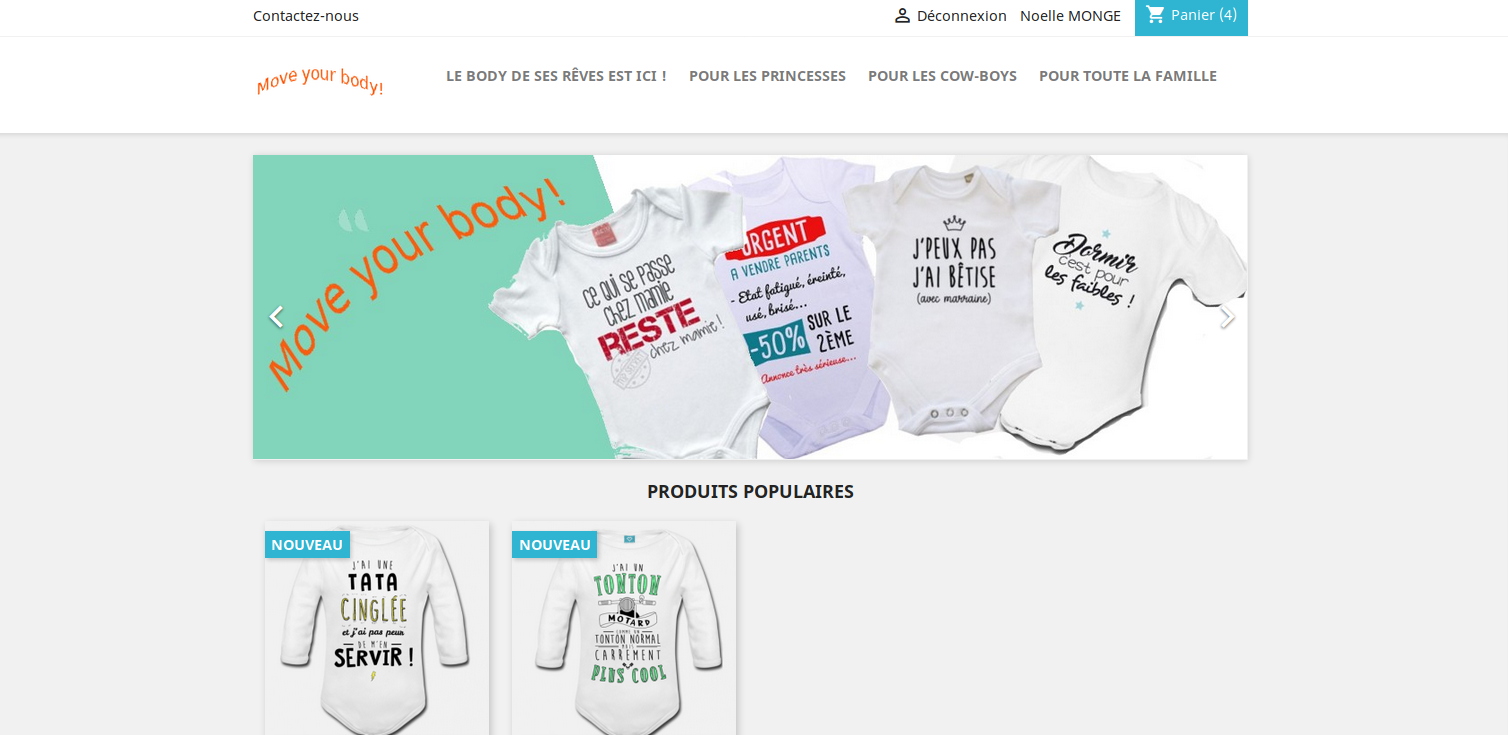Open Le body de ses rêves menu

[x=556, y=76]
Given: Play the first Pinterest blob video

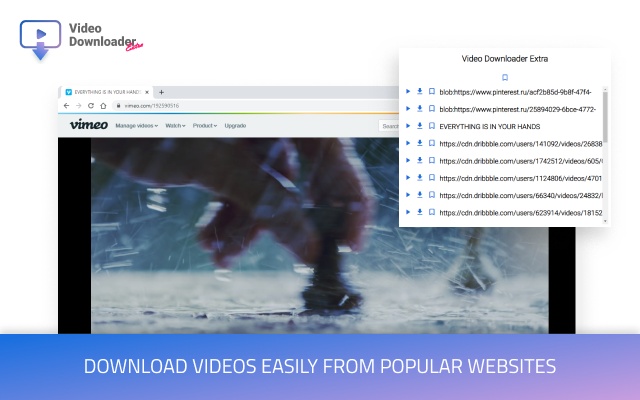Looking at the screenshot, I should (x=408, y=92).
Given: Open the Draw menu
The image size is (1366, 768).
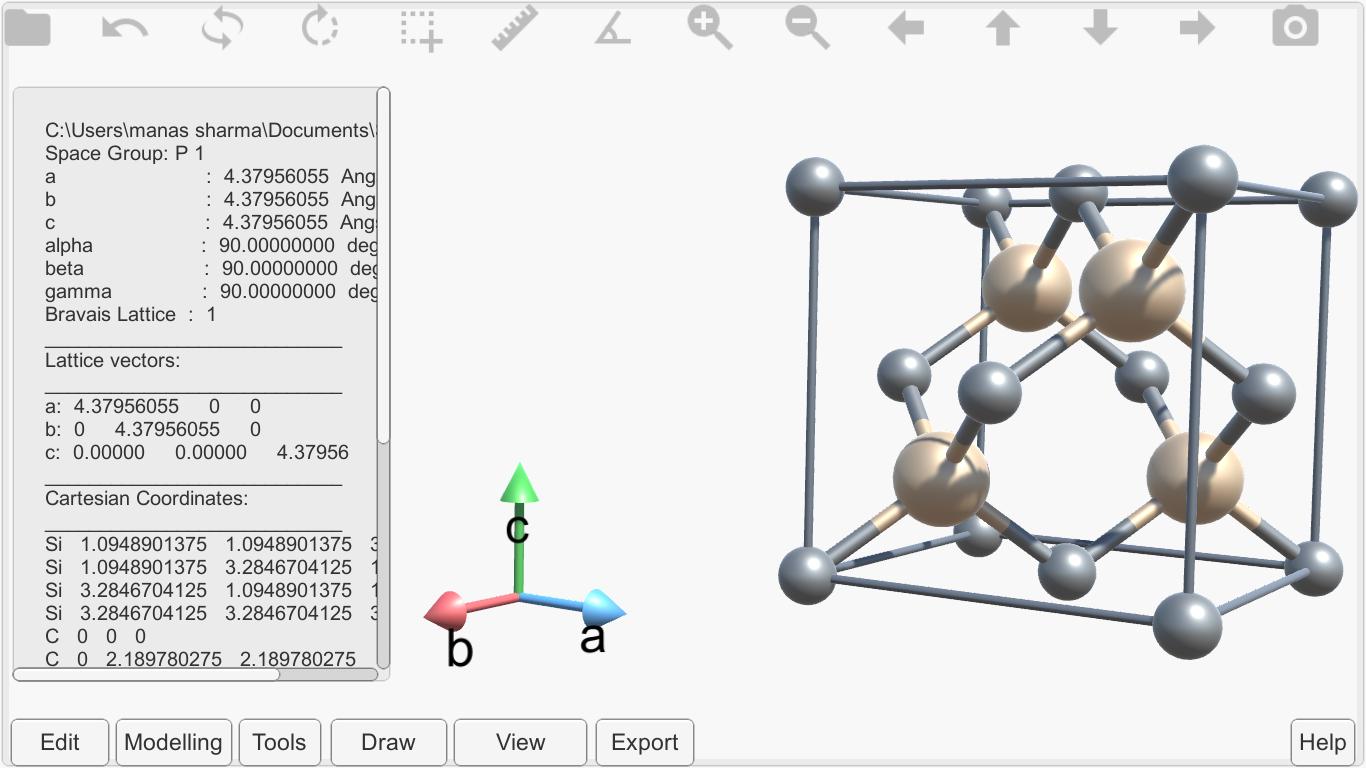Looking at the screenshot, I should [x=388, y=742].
================
→ PROBLEM TO WORK ON: Give back exactly the lines running from the one that contains "Given: Play the first Pinterest blob video" to the end of the records, including both of those lines and excluding every picture.

→ WRITTEN ANSWER:
Given: Play the first Pinterest blob video

Looking at the screenshot, I should (x=408, y=92).
Given: Open the Draw menu
The image size is (1366, 768).
Looking at the screenshot, I should [x=388, y=742].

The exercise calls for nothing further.